Kirkel – 26 April 2007. Praktiker Bau- und Heimwerkermärkte Holding AG has completed a successful first quarter of 2007. “We are fully in line with our budget at Praktiker while the new group subsidiary Max Bahr is developing better than expected and is currently giving us much to be pleased about”, was how Wolfgang Werner, CEO at Praktiker Bau- und Heimwerkermärkte Holding AG, commented on the group’s I / 2007 quarterly report. This was further supported by the group’s international operations which enjoyed dynamic growth with sharp increases in both sales and earnings.

The Quarterly Report 1/2007 is available here.

Statement of CEO Wolfgang Werner regarding the first quarter report 2007 is available here.


Praktiker Group continued on its growth course in the first three months of the 2007 financial year with consolidated net sales up by 22.3 percent to 877.5 million euros (previous year: 717.7 million euros). Around three quarters of this growth is attributable to the integration of the operating activities of Max Bahr, which has been a fully consolidated group member since February 1, 2007. Max Bahr alone contributed 119.7 million euros to group sales in the months of February and March. The total sales generated by Praktiker – excluding Max Bahr – increased by 5.6 percent to total 757.8 million euros. Adjusted for changes in selling area, the like-for-like rate of increase stood at 4.6 percent.

Germany – good sales development despite capacity cuts and tax increases

In the German market Praktiker Group was able to generate net sales in the first quarter of 2007 totalling 671.0 million euros (previous year: 560.1 million euros). This equates to an increase of 19.8 percent. Excluding the sales generated by Max Bahr, Praktiker turned over 551.3 million euros in the first quarter, 1.6 percent less than in the comparable quarter of the previous year.

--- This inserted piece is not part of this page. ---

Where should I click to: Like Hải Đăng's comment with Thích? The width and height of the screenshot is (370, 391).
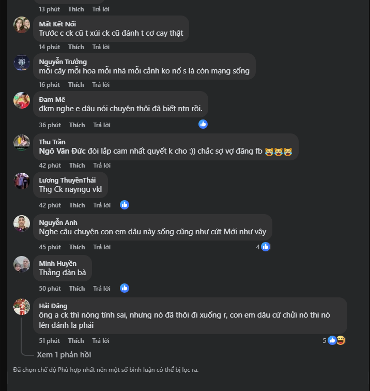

However, the decline was attributable to the closure of seven German outlets. Adjusted for changes in selling area, like-for-like sales generated by Praktiker rose by 0.2 percent. Were one to base the comparison with the previous year on pre-tax sales, in line with the standard practice of the sector’s relevant association (BHB), Praktiker’s like-for-like gross sales in the first quarter of 2007 would have increased by 2.6 percent over the first quarter of 2006.

In connection with this, Praktiker CEO Werner continued, it should be noted that the increase in value-added tax in January caused a significant fall in demand. “That made January an extremely weak month for us. But in February we were already able to register a clear upswing in our German business.”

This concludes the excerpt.